Parallel to their progressive development, PSCs have shown excellent potential for more environmentally sustainable systems. Furthermore, we believe every new configured PSCs requires a complete life cycle analysis (LCA) to understand their environmental impact in relation to global marketing. Various works are going on for LCA studies related to perovskite photovoltaics59. Usually, several parameters have to be considered like primary energy consumption, the carbon footprint, the performance ratio, component production, module manufacturing, the module usage, insolation, lifetime and recycling for a proper understanding of the LCA of c-PSCs in order to determine the cost of the photovoltaic technology60,61. Research related to the LCA study, detailed cost estimation and environmental influence with c-PSC is urgently required, and we believe our proposed photovoltaic solution can be highly beneficial in this purpose.

Conclusion

In summary, we developed a novel and cost-effective synthesis process of CNP counter electrode/HTM for PSCs that is time-saving and provides high air stability compared to conventional techniques. The morphological study of the materials and devices and the fabrication pathway offers remarkable performance for the PSCs. This printable CNP plays a vital role in the air-stable and moisture-stable mesoscopic perovskites. The stability test of HTCN PSCs showed ~ 1000 h air stability with negligible efficiency loss having a maximum PCE of 13.2%. On the other hand, the LTCN PSCs showed 14.2% PCE with ~ 650 h air stability with minor efficiency loss during the stability study. Although the developed CNP based PSCs showed moderate PCE, it has high stability in ambient conditions with almost zero commercial value, which makes it one of the cheapest PSC toward commercialization.
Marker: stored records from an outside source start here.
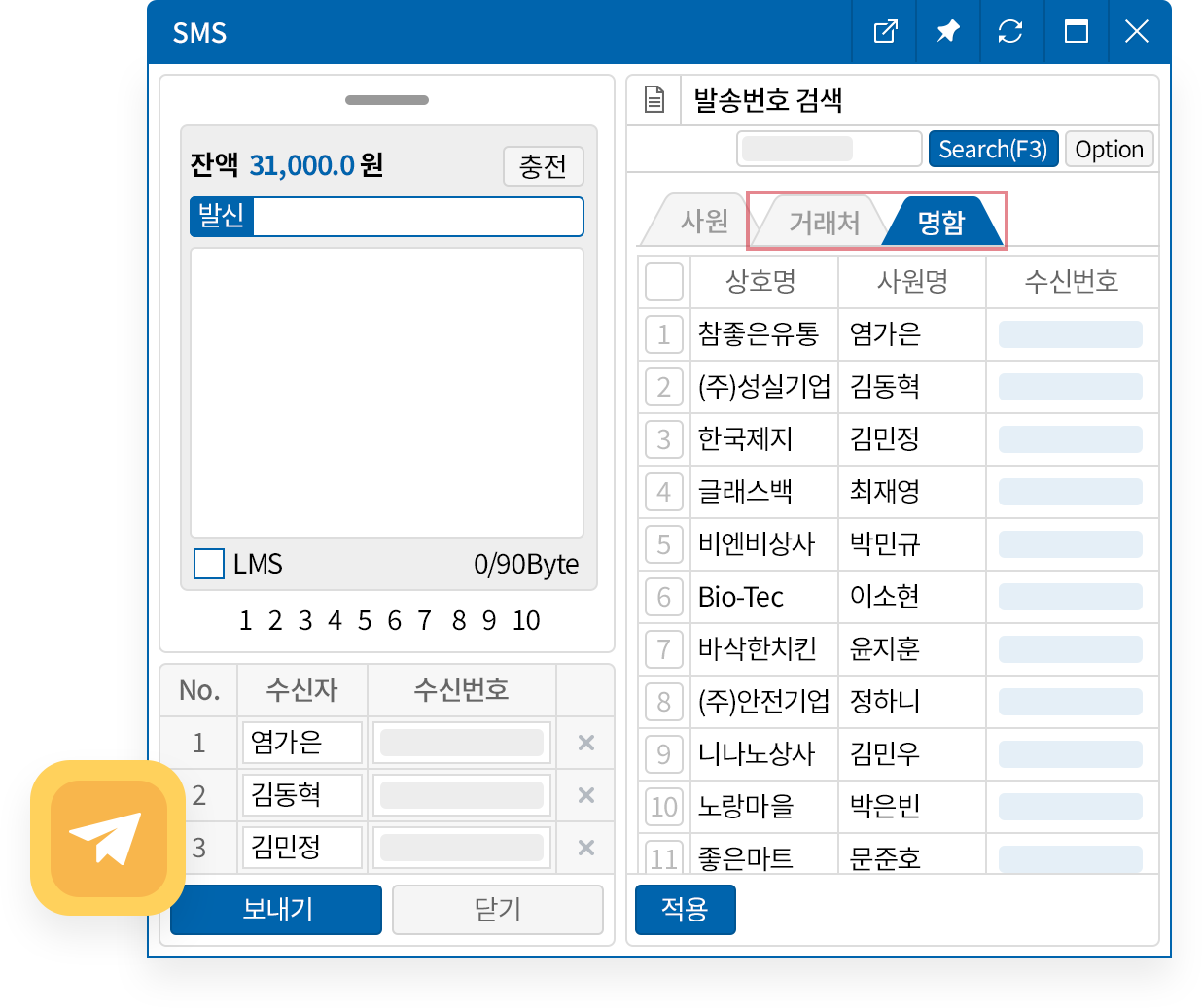The width and height of the screenshot is (1202, 1008).
Task: Select the 참좋은유통 row checkbox
Action: tap(664, 334)
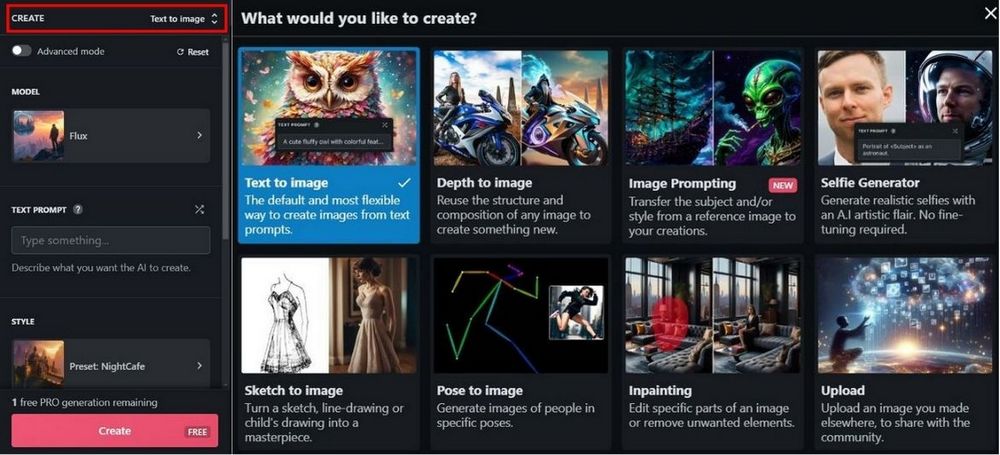Image resolution: width=1000 pixels, height=455 pixels.
Task: Expand the Flux model chooser chevron
Action: point(200,135)
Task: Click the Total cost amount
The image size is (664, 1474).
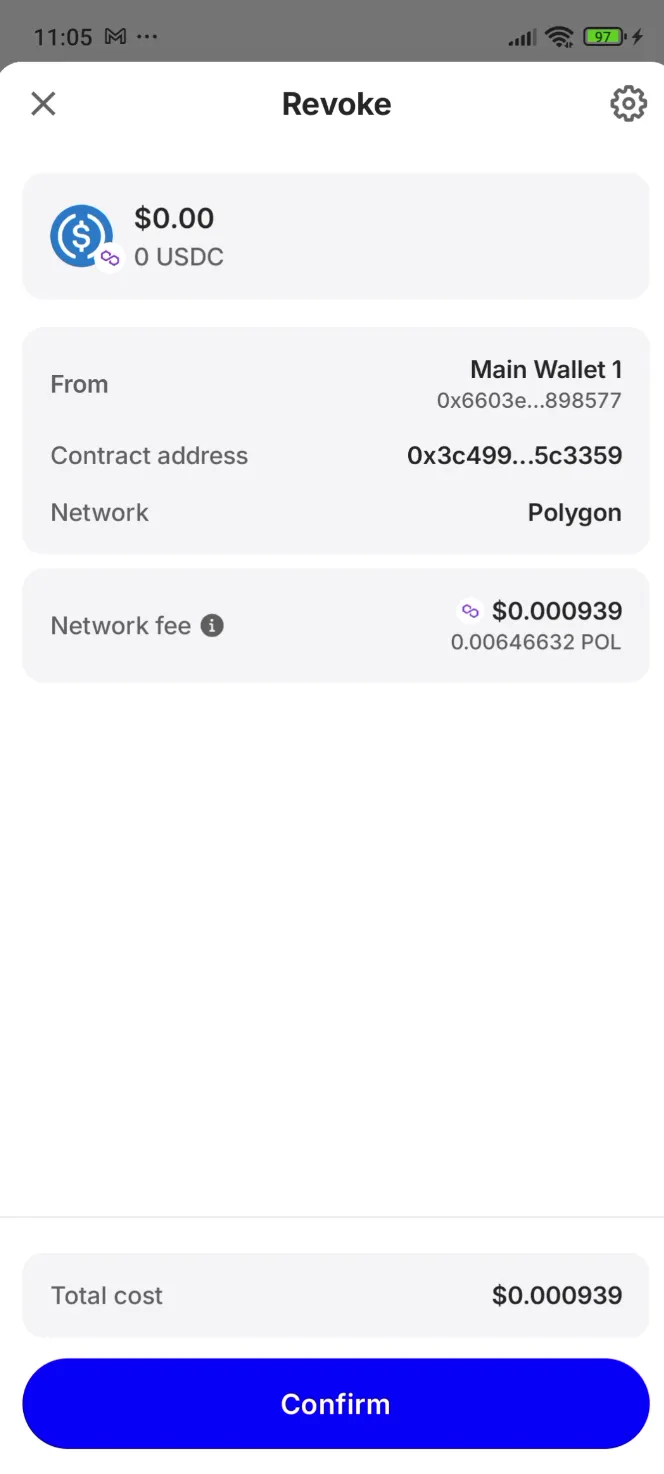Action: tap(557, 1294)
This novel mustard oil assisted cotton-soot based carbon counter electrode/hole-conductor with a unique synthesis method, and printing feasibility allows long life to the MAPbI3-absorbing layer, resulting in retarded deterioration of the perovskite layer. The comparison between low-temperature non-composite and high-temperature composite HTL/counter electrode-based devices expands the possibility of carbon-based PSCs. It gives the idea of an advantageous fabrication method when someone considers carbon-based perovskite solar cells. We firmly believe that this study can be beneficial to increase the performance of different mixed-halide perovskites to > 20% PCE using carbon-based materials. For large-scale terrestrial deployment of perovskites, maintaining these high efficiencies while achieving stability and scaling will be necessary. In this regard, the synthesis approach of preparing carbon electrodes will be highly encouraging.